Here are my timing results, not impressive. Help.

I have tried to do some computations on some memory in a parallel way. Here is the kernel code:

__global__ void

testKernel( float* g_idata, int data_size) 

{

  // access thread id

  const unsigned int tid = threadIdx.x;

  // access number of threads in this block

  const unsigned int num_threads = blockDim.x;

 int slices = data_size / num_threads;

  int js;

 for(int i = 0; i < slices; i++){

	js = (tid*slices) + i; 

	

	for(int j = 0; j < 200000; j++){

  g_idata[js] = g_idata[js] + 2;

  g_idata[js] = g_idata[js] - 1;

	}

  }

  __syncthreads();

}

I have run this with data_size always being 2000 and the number of threads varying. I also just did the computation on the CPU each time to compare the results. Please read the results. Does anyone else see similar results? I am not impressed with 10, 20 and 50 threads, which is where my application would run at.

Here are my results:

All times in microseconds

Release build:

Threads: 1

kernel: 9395514

CPU: 3024071

Threads: 2

kernel: 7564088

CPU: 3022072

Threads: 5

kernel: 7220803

CPU: 3019677

Threads: 10

kernel: 4499308

CPU: 3025057

Threads: 20

kernel: 2454269

CPU: 3019823

Threads: 50

kernel: 2379628

CPU: 3027225

Threads: 100

kernel: 2455272

CPU: 3029687

Threads: 200

kernel: 2450573

CPU: 3026759

Threads: 500

kernel: 2450161

CPU: 3020396

Is there anything I am doing wrong?

  1. Block sizes should be in multiples of 32, since that is the warp size and the smallest batch of threads the device can execute
  2. It doesn’t appear that your memory accesses are coalesced. Rearranging your memory accesses so that threads read/write across rows instead of down columns should help
  3. Are you just running one block? The GPU is really a collection of a bunch of relatively slow processors, but capable of processing an amazing number of threads concurrently. If you run only one block, you see the slow processors because most of the device is sitting idle. With 100+ blocks, all multiprocessors are activated and multiple blocks can interleave.

Yes, I am only running one block.

How do I read what block I am running on in the kernel?

The blockIdx variable.

Here are results for changing the number of threads and blocks. My application needs exactly 50 threads so I am doing it this way…I have not seen anything regarding 32 blocks being optimal according to a previous post on this discussion.

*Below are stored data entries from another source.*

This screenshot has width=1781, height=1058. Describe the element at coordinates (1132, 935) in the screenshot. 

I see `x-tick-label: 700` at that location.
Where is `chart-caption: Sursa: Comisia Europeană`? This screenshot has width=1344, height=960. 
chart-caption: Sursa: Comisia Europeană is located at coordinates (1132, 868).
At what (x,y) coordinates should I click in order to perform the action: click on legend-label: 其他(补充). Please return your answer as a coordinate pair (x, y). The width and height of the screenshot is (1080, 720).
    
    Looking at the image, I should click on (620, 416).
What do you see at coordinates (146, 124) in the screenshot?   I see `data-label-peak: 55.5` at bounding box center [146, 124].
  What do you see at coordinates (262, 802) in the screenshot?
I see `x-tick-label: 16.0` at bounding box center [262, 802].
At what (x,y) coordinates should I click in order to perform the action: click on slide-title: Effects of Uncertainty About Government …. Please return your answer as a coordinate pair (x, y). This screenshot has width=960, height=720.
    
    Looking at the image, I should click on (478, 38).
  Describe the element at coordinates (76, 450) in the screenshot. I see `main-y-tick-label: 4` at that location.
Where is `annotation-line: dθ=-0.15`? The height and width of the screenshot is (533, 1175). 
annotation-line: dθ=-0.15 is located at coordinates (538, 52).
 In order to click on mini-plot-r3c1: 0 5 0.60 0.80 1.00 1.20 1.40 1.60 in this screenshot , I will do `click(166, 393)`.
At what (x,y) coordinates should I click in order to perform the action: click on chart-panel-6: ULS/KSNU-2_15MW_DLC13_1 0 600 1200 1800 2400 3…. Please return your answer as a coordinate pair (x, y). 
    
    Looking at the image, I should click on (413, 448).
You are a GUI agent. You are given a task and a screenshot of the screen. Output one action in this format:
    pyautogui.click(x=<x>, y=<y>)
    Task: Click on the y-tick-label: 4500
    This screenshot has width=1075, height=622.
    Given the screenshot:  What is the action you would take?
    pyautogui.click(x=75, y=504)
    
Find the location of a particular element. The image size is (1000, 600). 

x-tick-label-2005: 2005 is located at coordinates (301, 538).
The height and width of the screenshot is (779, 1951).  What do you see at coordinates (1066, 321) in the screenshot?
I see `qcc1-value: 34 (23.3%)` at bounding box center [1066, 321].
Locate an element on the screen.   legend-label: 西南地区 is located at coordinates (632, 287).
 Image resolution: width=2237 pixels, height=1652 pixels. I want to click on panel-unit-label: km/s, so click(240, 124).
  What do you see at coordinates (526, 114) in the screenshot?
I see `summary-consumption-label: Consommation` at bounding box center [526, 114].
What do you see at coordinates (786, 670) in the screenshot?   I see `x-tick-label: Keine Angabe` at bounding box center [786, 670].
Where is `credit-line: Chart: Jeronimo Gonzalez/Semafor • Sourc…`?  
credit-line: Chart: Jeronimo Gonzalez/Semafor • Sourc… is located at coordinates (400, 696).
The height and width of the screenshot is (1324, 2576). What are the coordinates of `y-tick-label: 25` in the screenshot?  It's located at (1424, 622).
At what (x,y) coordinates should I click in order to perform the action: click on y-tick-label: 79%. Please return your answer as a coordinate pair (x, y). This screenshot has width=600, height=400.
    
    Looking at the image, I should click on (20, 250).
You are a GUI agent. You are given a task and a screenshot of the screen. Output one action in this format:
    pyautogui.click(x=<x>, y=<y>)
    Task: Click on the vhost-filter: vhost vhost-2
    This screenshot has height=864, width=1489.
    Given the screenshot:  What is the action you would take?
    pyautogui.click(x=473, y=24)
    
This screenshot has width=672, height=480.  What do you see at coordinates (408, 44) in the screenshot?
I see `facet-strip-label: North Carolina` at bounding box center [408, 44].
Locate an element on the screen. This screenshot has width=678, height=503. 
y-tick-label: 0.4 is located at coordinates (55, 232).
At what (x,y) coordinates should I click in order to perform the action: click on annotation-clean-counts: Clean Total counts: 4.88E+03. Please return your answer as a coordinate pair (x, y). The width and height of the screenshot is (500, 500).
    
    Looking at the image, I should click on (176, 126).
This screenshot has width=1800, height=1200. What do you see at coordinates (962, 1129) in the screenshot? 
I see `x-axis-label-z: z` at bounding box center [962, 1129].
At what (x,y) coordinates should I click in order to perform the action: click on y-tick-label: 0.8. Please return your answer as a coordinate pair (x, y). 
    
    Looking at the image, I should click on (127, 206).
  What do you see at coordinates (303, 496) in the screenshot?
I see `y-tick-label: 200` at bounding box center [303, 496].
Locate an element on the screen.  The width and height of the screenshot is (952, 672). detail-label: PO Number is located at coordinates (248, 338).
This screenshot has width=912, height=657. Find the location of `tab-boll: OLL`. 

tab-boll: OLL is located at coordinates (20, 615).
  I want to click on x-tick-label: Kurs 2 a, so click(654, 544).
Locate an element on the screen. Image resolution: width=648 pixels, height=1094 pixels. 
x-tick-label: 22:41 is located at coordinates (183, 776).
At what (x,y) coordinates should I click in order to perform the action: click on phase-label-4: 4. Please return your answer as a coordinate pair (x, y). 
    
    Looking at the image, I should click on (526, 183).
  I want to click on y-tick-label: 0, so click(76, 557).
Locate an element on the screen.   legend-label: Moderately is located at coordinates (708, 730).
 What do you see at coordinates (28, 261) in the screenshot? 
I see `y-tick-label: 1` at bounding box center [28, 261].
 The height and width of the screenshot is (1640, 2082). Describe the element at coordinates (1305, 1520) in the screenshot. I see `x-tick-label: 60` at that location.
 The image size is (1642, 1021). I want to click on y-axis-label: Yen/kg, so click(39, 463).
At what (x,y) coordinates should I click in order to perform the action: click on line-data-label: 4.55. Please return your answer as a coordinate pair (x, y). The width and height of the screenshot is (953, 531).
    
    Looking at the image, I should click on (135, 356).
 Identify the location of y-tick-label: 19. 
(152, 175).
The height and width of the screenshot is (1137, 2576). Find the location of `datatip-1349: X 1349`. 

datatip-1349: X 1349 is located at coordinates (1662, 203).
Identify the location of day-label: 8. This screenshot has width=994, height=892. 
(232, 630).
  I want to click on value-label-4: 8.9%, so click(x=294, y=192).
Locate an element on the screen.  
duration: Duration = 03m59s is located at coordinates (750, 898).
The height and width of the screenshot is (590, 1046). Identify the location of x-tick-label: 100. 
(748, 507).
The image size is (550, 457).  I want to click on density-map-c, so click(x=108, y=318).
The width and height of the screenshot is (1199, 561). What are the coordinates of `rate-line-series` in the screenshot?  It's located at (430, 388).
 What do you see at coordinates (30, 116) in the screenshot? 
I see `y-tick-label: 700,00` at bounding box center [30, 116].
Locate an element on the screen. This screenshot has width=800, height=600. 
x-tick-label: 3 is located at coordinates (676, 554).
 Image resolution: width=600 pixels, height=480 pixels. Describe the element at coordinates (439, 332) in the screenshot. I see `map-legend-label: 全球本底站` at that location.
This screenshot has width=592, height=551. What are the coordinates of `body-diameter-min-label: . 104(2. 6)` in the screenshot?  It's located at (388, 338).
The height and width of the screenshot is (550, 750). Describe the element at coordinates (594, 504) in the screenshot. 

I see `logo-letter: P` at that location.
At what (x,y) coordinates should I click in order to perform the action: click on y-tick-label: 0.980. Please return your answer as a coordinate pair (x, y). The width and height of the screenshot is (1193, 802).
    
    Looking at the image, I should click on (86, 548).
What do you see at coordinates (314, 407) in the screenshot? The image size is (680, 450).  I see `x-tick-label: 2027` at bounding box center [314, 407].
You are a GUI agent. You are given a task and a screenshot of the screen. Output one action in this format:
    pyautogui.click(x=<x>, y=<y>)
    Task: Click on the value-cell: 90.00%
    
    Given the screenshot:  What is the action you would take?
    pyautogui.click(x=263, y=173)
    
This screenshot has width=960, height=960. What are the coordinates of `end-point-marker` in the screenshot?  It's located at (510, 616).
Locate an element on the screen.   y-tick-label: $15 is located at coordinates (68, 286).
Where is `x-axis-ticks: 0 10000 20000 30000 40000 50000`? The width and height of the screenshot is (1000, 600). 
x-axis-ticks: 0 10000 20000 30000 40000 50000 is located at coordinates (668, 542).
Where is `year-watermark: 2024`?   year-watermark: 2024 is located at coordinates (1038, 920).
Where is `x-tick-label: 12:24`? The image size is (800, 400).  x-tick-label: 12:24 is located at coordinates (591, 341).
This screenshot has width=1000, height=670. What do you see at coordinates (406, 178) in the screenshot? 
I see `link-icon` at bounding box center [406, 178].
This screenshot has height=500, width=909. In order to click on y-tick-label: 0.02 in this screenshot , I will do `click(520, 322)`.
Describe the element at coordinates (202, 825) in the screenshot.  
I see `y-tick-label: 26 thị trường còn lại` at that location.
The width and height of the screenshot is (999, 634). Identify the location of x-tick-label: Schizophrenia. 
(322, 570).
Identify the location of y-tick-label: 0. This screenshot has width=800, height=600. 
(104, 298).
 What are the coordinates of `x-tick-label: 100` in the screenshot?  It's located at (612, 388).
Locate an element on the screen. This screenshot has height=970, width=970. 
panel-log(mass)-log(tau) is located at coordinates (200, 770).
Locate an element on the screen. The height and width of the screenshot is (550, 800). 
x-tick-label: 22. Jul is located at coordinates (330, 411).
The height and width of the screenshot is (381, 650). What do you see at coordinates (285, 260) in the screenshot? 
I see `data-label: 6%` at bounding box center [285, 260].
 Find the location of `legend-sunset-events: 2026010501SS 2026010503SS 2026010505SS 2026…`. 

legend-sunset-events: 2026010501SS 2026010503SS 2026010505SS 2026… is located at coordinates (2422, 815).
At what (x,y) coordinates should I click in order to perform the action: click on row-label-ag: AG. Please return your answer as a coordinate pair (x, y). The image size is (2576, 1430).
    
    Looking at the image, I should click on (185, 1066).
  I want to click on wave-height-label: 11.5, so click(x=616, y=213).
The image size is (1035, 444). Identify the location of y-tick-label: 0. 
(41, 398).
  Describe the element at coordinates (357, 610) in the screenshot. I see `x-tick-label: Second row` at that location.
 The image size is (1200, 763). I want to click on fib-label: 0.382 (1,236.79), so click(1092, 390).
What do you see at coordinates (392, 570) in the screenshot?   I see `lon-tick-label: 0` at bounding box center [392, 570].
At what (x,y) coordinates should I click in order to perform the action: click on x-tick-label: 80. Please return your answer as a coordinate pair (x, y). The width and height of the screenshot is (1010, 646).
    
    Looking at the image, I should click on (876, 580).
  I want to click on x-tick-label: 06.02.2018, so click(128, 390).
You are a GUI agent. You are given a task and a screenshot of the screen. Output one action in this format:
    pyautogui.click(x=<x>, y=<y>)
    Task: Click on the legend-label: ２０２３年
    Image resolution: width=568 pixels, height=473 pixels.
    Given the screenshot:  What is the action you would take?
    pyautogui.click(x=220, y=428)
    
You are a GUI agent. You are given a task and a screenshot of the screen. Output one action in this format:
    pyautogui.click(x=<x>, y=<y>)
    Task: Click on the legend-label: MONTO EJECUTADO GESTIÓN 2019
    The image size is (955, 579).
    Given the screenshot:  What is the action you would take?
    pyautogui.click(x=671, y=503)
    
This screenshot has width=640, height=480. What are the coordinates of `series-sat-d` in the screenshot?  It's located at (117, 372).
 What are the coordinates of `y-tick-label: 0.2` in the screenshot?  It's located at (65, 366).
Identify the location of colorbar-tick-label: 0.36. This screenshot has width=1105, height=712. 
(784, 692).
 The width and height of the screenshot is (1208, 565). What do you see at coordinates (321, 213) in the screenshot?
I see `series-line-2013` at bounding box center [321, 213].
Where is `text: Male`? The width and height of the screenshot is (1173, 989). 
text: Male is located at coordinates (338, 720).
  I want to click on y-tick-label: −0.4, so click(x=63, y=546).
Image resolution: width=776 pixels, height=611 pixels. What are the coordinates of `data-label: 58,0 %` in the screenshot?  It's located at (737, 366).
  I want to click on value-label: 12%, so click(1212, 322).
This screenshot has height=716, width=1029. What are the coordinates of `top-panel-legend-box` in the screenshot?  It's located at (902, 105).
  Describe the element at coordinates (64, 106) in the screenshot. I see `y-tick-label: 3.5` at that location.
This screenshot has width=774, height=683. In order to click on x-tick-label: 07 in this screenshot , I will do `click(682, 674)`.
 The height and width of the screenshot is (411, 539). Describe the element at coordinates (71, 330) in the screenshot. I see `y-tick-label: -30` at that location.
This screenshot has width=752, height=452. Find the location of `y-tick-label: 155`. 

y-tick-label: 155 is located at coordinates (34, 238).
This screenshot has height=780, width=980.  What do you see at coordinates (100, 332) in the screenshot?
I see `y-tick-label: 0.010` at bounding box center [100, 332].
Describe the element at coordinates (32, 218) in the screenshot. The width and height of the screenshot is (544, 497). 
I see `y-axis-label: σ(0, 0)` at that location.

Is this due to the fact that there are 12 multiprocessors on my card? Any comments?

Data for 50 threads and 1 blocks
Elapsed microseconds for kernel: 2454572
Elapsed microseconds for CPU reference: 3017526
Test PASSED

Data for 25 threads and 2 blocks
Elapsed microseconds for kernel: 2379803
Elapsed microseconds for CPU reference: 3016858
Test PASSED

Data for 10 threads and 5 blocks
Elapsed microseconds for kernel: 1495458
Elapsed microseconds for CPU reference: 3016244
Test PASSED

Data for 5 threads and 10 blocks
Elapsed microseconds for kernel: 1296207
Elapsed microseconds for CPU reference: 3016458
Test PASSED

Data for 2 threads and 25 blocks
Elapsed microseconds for kernel: 2282588
Elapsed microseconds for CPU reference: 3016848
Test PASSED

Data for 1 threads and 50 blocks
Elapsed microseconds for kernel: 4492677
Elapsed microseconds for CPU reference: 3017058
Test PASSED

If your algorithm can only scale up to 50 threads (across all blocks), then CUDA is going to be a poor fit. Even mediocre utilization of your card is going to require at least 32 threads/block x 12 blocks = 384 threads. To good performance you will need to at least go double that in threads/block and in total blocks.

Also, when MisterAnderson42 said “block size” he meant “threads per block”. That number really should be a multiple of the warp size, which is 32. It is less important how many total blocks you have, though you definitely want at least as many blocks as you have multiprocessors, and 2 or 3x more if possible.